BEGIN Listed records

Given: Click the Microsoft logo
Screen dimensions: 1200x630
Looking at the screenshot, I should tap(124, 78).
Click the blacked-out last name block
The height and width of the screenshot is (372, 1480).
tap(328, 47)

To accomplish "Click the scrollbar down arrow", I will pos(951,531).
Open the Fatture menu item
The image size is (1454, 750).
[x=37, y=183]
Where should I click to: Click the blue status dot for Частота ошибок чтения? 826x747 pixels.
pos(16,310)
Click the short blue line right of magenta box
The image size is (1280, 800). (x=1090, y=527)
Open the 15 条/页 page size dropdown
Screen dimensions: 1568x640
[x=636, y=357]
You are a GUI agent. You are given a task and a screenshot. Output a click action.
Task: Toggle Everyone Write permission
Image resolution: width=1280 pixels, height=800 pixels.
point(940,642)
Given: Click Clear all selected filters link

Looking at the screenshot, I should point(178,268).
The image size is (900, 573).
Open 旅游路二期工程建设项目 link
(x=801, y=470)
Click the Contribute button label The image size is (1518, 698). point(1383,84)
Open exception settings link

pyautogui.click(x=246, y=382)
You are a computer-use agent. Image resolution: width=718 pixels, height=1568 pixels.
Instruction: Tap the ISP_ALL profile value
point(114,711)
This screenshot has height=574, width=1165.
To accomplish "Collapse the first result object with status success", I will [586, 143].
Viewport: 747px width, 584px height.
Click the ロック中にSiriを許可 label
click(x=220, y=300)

END Listed records

* _Aim of the exercise_
Print out, without change, each line from the line holding "Open 旅游路二期工程建设项目 link" to the final line of the material.

* _Solution for this exercise_
Open 旅游路二期工程建设项目 link
(x=801, y=470)
Click the Contribute button label The image size is (1518, 698). point(1383,84)
Open exception settings link

pyautogui.click(x=246, y=382)
You are a computer-use agent. Image resolution: width=718 pixels, height=1568 pixels.
Instruction: Tap the ISP_ALL profile value
point(114,711)
This screenshot has height=574, width=1165.
To accomplish "Collapse the first result object with status success", I will [586, 143].
Viewport: 747px width, 584px height.
Click the ロック中にSiriを許可 label
click(x=220, y=300)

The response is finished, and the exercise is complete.